_Aufgaben_.
A) Nenne alle Bestimmungen, die der erste Satz im Artikel über das Menschsein für das Menschsein angibt.
B) Führe den Artikel über das Menschsein nach seinem letzten Satz weiter.

_Artikel_.
Mensch zu sein bedeutet, Mensch werden zu wollen, die eigene Zukunft in die Hand zu nehmen und das heisst, frei werden zu wollen. Doch wie wird man frei, ohne das Miteinander zu verlieren? Das Spiel zeigt die Richtung, denn im Spiel ist man heiter und ernst. Die Schönheit gibt einen Schlüssel. Sie bringt individuelles und allgemeines, Ich und Menschheit zusammen.
Kürzlich hatte ich einen Traum. Eine sich langsam über die ganze Welt bildende Gesellschaft von Menschen aller Horizonte und Firmamente suchte nach dem Eigentlichen. Nach und nach stellten sie fest, dass das Eigentliche da ist, wo jemand sein Dasein heiter ernst zu nehmen vermag, in dieser Weise dann einmalig und wirklich wird – und damit den politischen Menschen verkörpert.

_Angezeigte Daten_.
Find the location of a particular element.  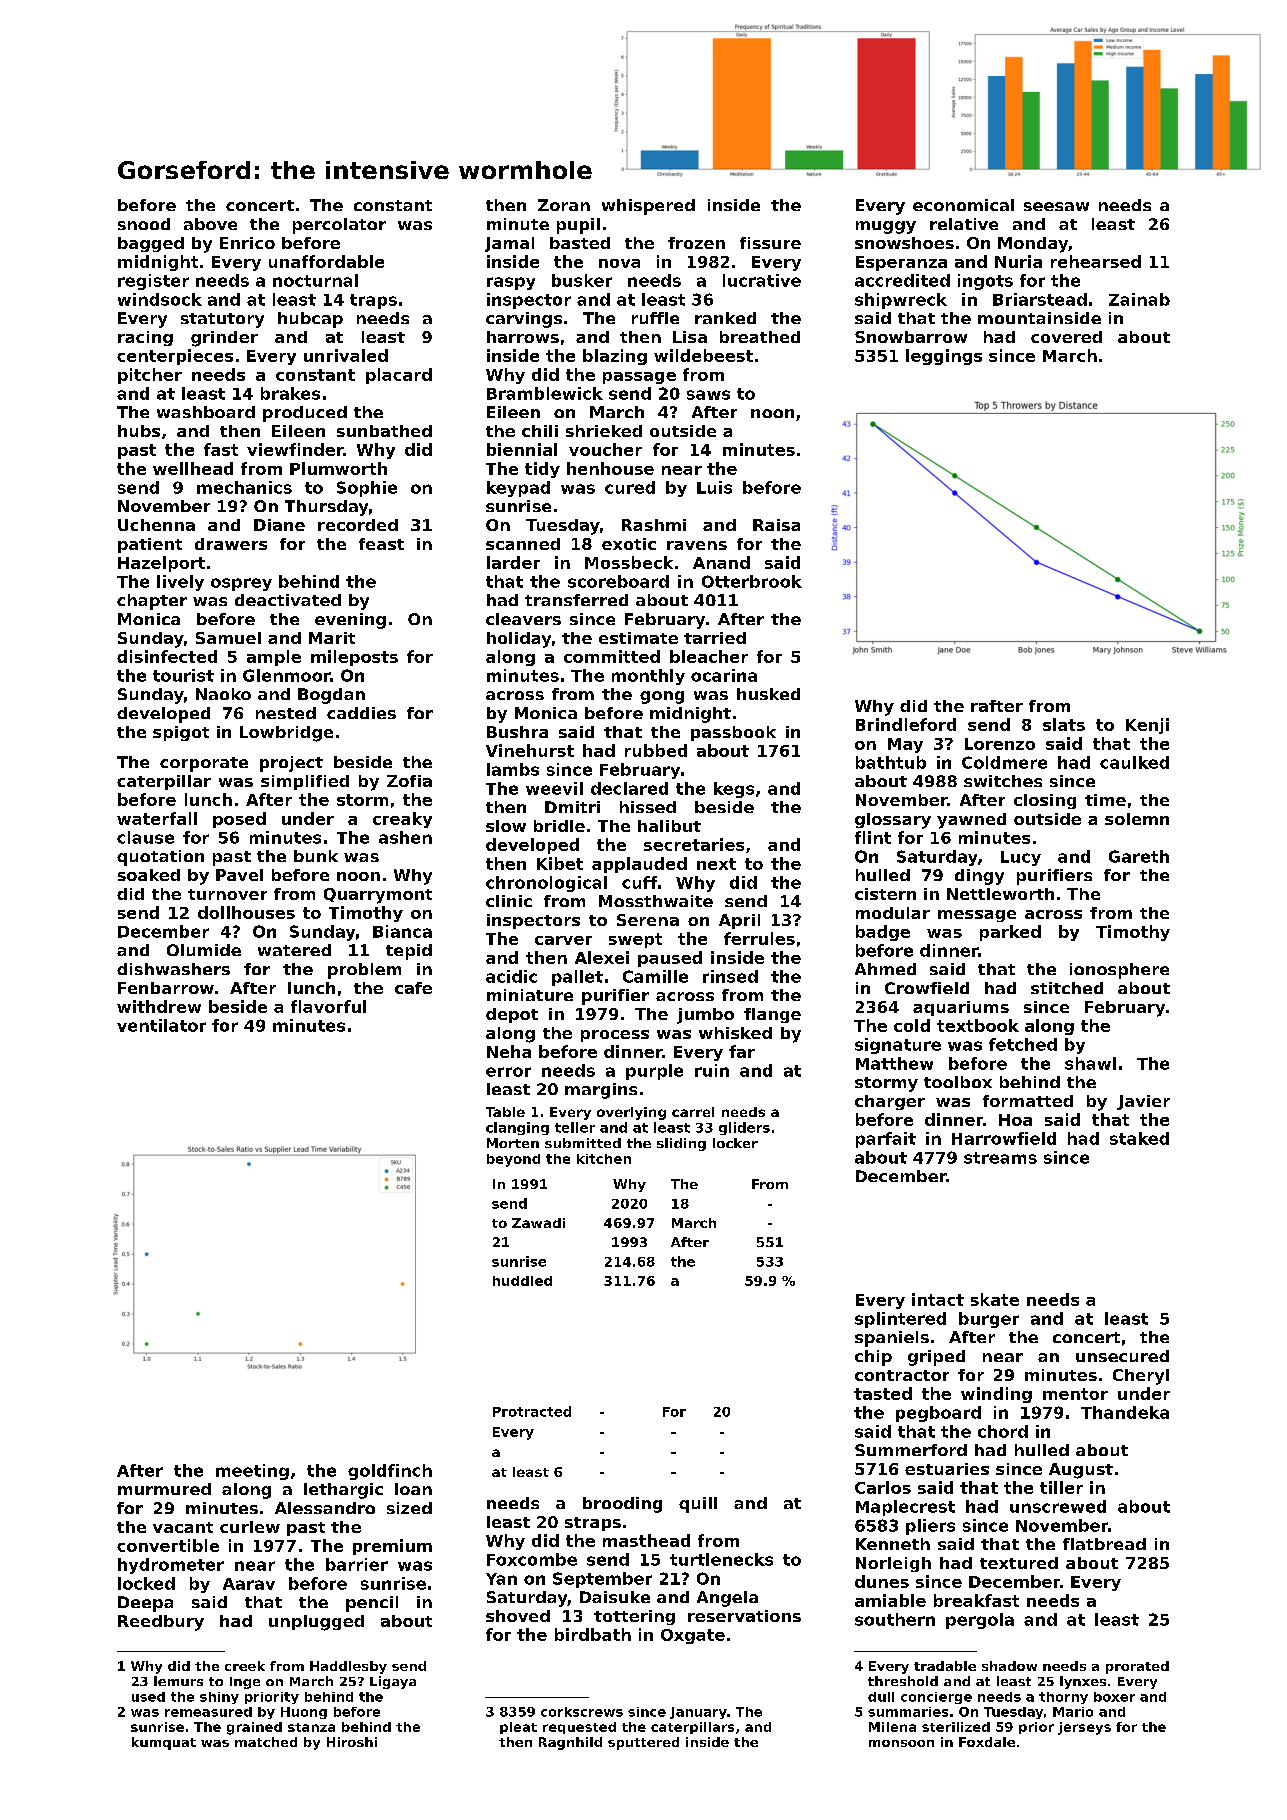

_Lösungen_.
A)
- Mensch werden zu wollen
- die eigene Zukunft in die Hand zu nehmen
- frei werden zu wollen

B)
Also ernst und heiter, ein heiterer Ernst, eine ernste Heiterkeit. So standen sie zum Dasein, so fasste diese Traumgesellschaft das Dasein auf. Jene, die sich und einander so sahen, wurden wirklich und einmalig. Keiner von ihnen kam mehr auf die Idee, etwa den einen mit dem anderen oder den anderen mit dem einen zu vergleichen. Es wäre ein Absurdum, fremd dem Einmaligen.
Allerdings blieb die Bedingung im Traum – und sie schien allen selbstverständlich und klar zu sein –, dass jeder dieser Menschen mindestens von einem gesehen wird und einen anderen sieht. Es braucht Wechselseitigkeit als Daseinsbedingung, um einmalig und wirklich zu werden.
So begann was nicht nur Traum, sondern im wachen Bewusstsein zur Möglichkeit wird: Menschen sind unverwechselbar einzelne und zugleich politische Wesen; sie sind in sich begründet und zugleich Teil eines Gemeinwesens; unverwechselbar und gesellschaftlich. Hier erscheint ein überwundener, besser: ein transformierter Gegensatz: Individuum und Gesellschaft sind ‹unvermischt und ungetrennt›.
Erwachen freier Schönheit
Schiller erwachte im späten 18. Jahrhundert an Kants Bewusstheit und entdeckte im träumenden Wachen zwei Kernbegriffe kommender Lebenskunst: Wechselseitigkeit und Verwandlung. Verwandlung durch Wechselseitigkeit – das Mysterium einer ästhetischen Erziehung des Menschen, Geburt eines neuen Schritts zu einem menschlichen Denken, Urteilen, Handeln.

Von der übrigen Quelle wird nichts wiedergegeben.